**PASSAGE SHOWN:**
A wholesale test of the Olympic security system in August
revealed that it was as porous as a sieve, according to The
Washington Post. In November public order minister Giorgos
Floridis denounced the report but confirmed that the test
uncovered "some holes to be filled." That same month Greece
announced the formation of a 200-person unit dedicated to
countering nuclear and biochemical terrorism--but only after U.S.
advisers, led by FBI director Robert Mueller, expressed
dissatisfaction with the country's preparations. Mueller's Nov. 7
tour of Athens, where he presented awards to the Greek
law-enforcement officers credited with shutting down November 17,
was welcomed by local anarchists with three firebomb attacks

A week later Floridis massaged a string of worry beads as he told
SI that while international terrorism remains a high concern, he
considers Greece a secure place "at absolutely minimal risk" of
domestic terrorism. Asked if the recent firebombings gave him
pause, Floridis admitted that remnants of November 17 might still
exist, but he added, "All these things are under control. They
may happen, but they are controlled."

**PROMPT 1:**
In the passage on Olympic security in Greece, how would you render this sentence in Spanish: "In November public order minister Giorgos Floridis denounced the report but confirmed that the test uncovered "some holes to be filled.""
**PROMPT 2:**
Answer these from the passage on Olympic security in Greece:
(a) In what month was the wholesale test of the Olympic security system carried out?
(b) How many people did Greece say its new unit against nuclear and biochemical terrorism would have?
(c) What was Floridis handling as he spoke to SI?
**PROMPT 3:**
Can you pick up the passage on Olympic security in Greece right after its last sentence and carry it forward?

**DATA BLOCK:**
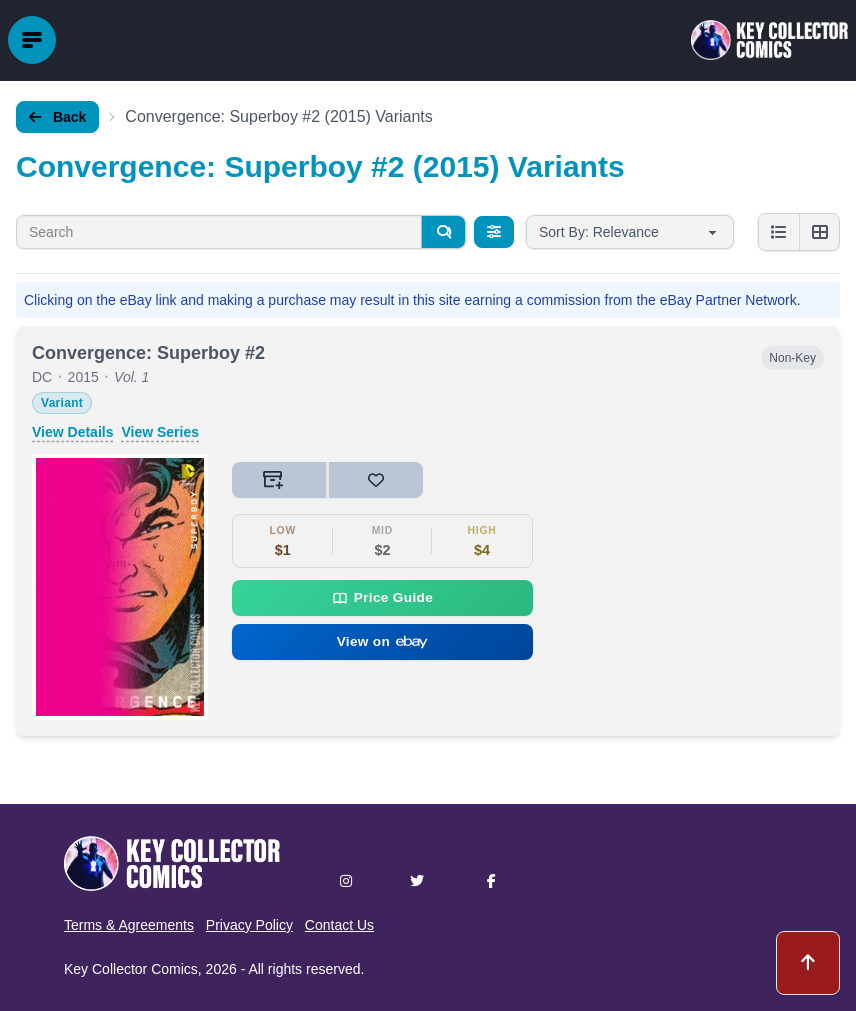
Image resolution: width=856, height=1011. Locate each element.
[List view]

**RIGHT ANSWER 1:**
En noviembre, el ministro de Orden Público, Giorgos Floridis, rechazó el informe, pero confirmó que la prueba había revelado «algunos huecos por llenar».

**RIGHT ANSWER 2:**
(a) August
(b) 200
(c) A string of worry beads

**RIGHT ANSWER 3:**
The next morning six buildings in downtown Athens were firebombed
in 20 minutes. (The extremist group Revolutionary Solidarity
claimed responsibility.) Three days later, to celebrate the 30th
anniversary of the student uprising against the U.S.-backed
military junta that ruled Greece from 1967 to '74, a crowd of at
least 10,000 marched on the U.S. embassy in Athens; police
arrested 42 people for carrying concealed weapons and hurling
sticks, stones and firebombs. No one was seriously hurt, however,
and Floridis isn't alone in his confidence about Olympic
security. Some observers, in fact, believe Greece is the victim
of a reputation it no longer deserves.

"The will is there today," says Athens mayor Dora Bakoyannis.
"I'm an opposition leader, but nobody can say that the government
is not doing everything possible. Believe me. I'm a very hard

A star of the New Democracy party--which as of last week seemed
en route to turning out the Socialist administration in the March
national elections--Bakoyannis knows terror firsthand. In 1989
her husband, Pavlos, a deputy in the Greek Parliament, was shot
to death by November 17 assassins as he entered his office
building. Two months after Bakoyannis's election as mayor in
2002, a lone gunman fired at her car; he missed her only because
she had bent over to grab her purse. She still believes that in
the past Greece was soft on terror but insists that after
implementing strict antiterror laws in '00 and cracking down on
November 17, the country is taking what U.S. Olympic Team
security chief Larry Buendorf calls "a false hit" on security.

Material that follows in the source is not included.